In article <1093@eba.eb.ele.tue.nl> wjw@ebs.eb.ele.tue.nl (Willem Jan Withagen) writes:
>In article <368@camdev.comm.mot.com?> mmuegel@mot.com (Michael S. Muegel) writes:
>=>
>=>   ----- Transcript of session follows -----
>=>   451 endmailer mail: wait: No child processes
>=>   554 <mmuegel@mailbox.fwrdc.rtsg.mot.com>... Internal error
>
Did you set the Ox and OX to reasonable values for Apollo?  There is a process
limit even under 10.3 which is dependent upon your ram size...
It is even possible that the getla() stuff needs a little work.  I suspect
that the values returned are too small to be of use.  I was going to multiply
the return values by 10, but ran out of time...

>My problems are slightly different. ;) I'm running it on a DN4500/sr10.2,
>and I seem to remember a warning that it does not have a warranty for this
>combination. However this run just fine. Except:
>    1) 	bounced mail gets returned to the original user with all '\n'
>	alone on a line doubled. So empty space in longer. I could live
>	with this.
>    2)	The forked child dies everytime. And a traceback will tell you that
>	it can't traceback the process, because it has an invallid stack.
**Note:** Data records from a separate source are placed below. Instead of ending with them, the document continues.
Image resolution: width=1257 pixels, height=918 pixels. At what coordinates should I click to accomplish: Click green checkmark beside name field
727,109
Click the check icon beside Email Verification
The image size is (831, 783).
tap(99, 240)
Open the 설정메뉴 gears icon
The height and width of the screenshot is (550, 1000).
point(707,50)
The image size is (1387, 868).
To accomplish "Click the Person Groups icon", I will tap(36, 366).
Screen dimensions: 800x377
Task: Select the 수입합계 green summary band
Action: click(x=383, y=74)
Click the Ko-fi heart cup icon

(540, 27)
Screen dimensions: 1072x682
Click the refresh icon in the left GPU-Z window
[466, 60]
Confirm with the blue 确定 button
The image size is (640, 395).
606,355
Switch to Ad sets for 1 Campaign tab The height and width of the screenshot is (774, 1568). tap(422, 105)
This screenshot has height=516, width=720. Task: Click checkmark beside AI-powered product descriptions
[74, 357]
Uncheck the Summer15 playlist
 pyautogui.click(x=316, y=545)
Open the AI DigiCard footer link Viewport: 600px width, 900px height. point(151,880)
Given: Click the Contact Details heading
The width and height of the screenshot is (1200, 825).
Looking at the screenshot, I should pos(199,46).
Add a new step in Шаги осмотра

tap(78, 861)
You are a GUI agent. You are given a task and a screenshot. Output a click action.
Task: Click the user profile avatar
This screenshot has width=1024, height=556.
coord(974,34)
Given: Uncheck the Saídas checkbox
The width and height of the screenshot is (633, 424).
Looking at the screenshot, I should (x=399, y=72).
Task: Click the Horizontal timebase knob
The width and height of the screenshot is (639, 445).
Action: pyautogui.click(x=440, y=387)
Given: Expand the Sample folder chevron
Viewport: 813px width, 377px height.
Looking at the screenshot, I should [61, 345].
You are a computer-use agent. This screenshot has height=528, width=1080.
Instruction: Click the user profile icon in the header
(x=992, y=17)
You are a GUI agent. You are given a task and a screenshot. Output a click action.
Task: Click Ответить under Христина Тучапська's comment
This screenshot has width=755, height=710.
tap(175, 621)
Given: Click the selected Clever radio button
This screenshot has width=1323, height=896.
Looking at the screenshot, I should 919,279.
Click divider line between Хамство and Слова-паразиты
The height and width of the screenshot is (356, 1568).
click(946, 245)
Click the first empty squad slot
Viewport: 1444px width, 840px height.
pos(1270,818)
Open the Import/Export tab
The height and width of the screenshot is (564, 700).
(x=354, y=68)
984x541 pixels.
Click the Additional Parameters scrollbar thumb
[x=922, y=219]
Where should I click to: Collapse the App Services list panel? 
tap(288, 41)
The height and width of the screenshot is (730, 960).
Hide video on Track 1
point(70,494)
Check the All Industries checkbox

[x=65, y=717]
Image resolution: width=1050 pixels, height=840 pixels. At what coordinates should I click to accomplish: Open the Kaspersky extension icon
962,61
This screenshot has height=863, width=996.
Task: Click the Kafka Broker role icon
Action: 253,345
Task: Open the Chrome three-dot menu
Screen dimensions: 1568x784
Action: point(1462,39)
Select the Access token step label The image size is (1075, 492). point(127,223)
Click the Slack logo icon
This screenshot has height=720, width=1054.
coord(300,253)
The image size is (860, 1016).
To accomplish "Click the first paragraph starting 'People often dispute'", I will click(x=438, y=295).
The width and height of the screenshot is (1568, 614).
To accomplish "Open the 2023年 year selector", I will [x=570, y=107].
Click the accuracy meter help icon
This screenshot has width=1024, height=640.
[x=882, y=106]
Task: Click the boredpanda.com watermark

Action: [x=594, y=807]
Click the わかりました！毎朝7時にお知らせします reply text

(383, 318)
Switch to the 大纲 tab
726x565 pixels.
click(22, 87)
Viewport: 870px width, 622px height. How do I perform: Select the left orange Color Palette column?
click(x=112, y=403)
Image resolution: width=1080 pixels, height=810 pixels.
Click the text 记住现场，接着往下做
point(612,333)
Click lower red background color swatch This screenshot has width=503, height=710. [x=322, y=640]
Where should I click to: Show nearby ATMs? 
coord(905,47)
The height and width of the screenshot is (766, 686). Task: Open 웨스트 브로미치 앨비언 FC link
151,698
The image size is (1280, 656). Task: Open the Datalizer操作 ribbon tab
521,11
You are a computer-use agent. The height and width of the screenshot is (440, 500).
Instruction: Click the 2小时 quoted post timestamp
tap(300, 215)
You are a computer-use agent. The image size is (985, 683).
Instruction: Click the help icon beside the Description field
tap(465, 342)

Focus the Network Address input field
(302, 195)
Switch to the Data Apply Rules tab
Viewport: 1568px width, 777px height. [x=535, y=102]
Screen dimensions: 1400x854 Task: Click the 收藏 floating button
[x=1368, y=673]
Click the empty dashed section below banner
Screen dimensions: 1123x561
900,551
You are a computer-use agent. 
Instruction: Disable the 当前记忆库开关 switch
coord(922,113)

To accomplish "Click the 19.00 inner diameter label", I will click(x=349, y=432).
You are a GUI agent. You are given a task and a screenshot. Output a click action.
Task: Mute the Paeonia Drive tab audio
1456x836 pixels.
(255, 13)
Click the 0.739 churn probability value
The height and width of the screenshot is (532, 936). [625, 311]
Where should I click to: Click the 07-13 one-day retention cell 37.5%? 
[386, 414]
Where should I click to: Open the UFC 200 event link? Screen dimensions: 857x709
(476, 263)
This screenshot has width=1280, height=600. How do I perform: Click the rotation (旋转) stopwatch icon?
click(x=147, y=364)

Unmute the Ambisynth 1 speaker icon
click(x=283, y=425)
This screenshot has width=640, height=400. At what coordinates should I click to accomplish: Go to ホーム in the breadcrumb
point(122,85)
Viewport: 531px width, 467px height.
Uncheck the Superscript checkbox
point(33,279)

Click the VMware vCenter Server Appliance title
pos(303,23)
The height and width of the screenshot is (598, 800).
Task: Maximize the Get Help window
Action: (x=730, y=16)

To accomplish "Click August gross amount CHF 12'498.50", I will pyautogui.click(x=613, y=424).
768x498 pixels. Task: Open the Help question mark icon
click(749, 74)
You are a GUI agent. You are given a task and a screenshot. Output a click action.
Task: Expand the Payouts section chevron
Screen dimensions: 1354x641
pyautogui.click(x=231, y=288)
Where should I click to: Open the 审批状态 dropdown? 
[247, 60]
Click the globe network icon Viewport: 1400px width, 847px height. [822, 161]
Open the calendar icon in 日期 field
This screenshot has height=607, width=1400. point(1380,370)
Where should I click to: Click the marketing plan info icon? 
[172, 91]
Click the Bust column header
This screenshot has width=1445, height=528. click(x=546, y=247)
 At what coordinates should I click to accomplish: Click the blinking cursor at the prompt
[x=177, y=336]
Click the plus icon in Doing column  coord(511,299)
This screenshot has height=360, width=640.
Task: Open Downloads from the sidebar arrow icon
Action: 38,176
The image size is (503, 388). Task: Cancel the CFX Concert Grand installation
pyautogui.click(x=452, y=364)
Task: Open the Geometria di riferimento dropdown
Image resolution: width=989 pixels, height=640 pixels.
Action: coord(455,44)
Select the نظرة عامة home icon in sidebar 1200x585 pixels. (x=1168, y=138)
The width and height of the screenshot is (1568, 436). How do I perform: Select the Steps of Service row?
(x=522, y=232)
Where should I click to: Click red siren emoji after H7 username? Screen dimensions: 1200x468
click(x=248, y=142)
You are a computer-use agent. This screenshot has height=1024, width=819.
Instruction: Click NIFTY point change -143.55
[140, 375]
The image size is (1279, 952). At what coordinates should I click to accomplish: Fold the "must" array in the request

They did some clever stuff with changing the argv[0] to show you what sendmail
is doing at any given time.  This clobbers the stack with Apollo.  I #ifdef'd
it out.
-- 
"There is a time to laugh and a time not to laugh and this is not one of them."
                                              Inspector Jacques Clouseau

sboyle@mentor.com				Mentor Graphics Corporation